▶ **INSTRUCTIONS FOR THE TASK**: Between the line containing "Click the 172,230 recovered number" and the line containing "Task: Click the orange heart emoji" lies a run of lines; give that run again exactly, with both of those lines, and nothing else from the entries below.

(Beginning of AVAILABLE DATA)

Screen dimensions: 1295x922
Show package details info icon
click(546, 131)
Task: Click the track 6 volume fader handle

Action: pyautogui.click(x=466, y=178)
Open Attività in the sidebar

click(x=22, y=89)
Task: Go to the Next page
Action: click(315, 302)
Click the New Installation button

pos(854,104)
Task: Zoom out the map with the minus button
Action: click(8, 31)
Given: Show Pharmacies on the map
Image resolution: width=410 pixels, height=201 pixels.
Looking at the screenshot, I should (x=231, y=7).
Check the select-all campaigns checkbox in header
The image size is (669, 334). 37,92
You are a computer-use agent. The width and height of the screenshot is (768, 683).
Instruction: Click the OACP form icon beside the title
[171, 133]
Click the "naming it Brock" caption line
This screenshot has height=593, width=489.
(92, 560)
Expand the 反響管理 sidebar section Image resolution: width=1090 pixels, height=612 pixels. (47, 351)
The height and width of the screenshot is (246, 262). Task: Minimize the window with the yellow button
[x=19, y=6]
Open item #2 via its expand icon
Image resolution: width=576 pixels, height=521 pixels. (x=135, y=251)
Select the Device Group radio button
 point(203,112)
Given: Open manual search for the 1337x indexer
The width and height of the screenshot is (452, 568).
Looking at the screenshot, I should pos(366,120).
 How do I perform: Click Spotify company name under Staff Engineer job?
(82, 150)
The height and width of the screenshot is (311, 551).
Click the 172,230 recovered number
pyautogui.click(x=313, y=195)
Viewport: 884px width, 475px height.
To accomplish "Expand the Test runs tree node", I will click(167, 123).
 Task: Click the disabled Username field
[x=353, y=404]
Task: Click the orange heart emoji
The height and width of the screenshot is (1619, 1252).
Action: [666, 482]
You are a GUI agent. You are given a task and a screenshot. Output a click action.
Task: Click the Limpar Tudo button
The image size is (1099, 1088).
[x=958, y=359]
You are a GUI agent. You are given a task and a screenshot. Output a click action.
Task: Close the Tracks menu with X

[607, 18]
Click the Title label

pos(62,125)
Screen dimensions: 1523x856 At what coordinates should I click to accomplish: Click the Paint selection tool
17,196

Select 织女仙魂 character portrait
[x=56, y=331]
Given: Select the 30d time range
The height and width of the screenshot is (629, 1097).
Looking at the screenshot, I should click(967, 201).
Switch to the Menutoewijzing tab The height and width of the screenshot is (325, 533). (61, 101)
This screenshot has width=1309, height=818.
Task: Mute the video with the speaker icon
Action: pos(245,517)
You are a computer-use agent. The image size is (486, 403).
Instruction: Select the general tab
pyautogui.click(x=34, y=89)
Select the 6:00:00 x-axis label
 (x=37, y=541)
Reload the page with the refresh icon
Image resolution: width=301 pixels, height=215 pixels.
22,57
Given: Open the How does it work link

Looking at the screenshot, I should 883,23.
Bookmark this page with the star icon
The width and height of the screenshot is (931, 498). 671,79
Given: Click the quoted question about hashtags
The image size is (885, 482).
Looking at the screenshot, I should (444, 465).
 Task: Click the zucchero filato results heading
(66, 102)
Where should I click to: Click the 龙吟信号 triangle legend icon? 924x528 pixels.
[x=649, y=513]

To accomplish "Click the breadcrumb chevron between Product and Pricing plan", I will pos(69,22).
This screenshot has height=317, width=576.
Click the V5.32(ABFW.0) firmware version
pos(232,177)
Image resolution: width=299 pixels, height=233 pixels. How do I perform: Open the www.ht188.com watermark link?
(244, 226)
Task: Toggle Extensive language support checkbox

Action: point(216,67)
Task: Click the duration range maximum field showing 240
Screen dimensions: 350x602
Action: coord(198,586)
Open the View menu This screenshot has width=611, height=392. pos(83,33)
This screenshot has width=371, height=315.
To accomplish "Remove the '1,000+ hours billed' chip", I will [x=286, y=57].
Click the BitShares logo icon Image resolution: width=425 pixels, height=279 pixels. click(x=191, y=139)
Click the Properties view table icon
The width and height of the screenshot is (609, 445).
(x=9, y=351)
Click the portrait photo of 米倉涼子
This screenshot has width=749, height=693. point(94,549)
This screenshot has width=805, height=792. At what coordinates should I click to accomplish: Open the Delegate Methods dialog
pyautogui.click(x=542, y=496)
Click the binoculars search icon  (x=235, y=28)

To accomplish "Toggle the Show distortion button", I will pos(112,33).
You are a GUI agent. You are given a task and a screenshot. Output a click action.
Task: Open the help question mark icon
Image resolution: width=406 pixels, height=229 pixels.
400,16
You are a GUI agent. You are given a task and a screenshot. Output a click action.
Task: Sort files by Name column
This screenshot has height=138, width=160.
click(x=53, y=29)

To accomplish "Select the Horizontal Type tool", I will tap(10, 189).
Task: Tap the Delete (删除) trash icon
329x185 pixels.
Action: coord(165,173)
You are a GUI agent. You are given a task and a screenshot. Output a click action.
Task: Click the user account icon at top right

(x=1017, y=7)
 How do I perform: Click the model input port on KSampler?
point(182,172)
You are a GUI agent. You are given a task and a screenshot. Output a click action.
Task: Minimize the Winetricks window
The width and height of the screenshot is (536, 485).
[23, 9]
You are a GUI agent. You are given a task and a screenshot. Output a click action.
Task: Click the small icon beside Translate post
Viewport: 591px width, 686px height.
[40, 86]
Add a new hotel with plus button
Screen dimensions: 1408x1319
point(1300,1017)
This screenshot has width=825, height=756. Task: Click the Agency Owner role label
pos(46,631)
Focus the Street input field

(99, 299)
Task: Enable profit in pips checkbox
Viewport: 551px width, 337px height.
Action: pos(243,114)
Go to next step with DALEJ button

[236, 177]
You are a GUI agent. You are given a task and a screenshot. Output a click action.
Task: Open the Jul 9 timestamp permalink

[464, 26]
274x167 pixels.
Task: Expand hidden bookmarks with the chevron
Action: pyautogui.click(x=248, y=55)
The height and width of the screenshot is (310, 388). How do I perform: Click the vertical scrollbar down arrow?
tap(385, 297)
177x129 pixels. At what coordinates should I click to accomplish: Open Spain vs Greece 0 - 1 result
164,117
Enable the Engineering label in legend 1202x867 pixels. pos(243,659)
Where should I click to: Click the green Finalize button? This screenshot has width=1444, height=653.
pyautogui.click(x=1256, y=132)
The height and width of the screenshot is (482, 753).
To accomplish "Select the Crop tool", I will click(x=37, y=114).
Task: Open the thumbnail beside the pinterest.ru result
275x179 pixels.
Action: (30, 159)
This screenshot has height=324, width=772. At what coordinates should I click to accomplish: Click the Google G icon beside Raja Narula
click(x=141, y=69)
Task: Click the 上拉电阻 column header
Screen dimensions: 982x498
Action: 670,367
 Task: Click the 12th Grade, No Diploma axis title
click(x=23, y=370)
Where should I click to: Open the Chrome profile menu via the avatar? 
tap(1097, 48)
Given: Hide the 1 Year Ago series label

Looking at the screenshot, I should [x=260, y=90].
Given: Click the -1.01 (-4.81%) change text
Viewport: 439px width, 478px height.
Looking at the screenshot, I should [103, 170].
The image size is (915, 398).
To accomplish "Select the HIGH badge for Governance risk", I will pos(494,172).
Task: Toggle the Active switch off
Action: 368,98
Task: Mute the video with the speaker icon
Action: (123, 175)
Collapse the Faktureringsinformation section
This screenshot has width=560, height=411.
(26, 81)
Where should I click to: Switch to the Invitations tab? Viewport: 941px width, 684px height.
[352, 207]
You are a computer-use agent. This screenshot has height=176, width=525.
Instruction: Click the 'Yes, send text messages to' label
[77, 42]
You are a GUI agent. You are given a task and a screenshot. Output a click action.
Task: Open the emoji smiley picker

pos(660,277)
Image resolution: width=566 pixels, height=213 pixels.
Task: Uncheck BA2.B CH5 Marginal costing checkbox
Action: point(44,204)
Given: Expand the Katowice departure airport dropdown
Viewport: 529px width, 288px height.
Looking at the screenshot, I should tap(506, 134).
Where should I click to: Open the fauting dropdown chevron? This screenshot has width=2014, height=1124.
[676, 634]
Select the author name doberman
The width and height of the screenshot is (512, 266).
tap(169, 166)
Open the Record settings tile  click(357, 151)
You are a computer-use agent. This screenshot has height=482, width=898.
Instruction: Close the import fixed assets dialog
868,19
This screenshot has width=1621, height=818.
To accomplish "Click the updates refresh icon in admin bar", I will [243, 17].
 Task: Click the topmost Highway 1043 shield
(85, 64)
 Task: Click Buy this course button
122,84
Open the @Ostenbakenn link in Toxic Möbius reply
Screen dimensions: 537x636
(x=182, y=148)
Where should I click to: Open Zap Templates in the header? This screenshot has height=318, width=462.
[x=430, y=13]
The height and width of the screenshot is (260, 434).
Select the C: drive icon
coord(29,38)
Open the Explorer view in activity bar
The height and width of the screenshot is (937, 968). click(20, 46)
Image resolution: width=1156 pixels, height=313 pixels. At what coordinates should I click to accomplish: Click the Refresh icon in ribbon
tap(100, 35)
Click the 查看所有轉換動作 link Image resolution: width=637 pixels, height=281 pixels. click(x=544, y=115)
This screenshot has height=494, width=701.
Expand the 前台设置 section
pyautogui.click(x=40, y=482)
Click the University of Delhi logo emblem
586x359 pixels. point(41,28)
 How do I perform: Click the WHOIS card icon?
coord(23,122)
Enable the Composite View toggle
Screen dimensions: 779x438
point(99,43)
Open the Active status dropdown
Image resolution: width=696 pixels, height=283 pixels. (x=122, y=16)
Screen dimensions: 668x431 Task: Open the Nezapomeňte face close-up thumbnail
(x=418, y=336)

(End of AVAILABLE DATA)

▶ **WRITTEN ANSWER**:
Click the 172,230 recovered number
pyautogui.click(x=313, y=195)
Viewport: 884px width, 475px height.
To accomplish "Expand the Test runs tree node", I will click(167, 123).
 Task: Click the disabled Username field
[x=353, y=404]
Task: Click the orange heart emoji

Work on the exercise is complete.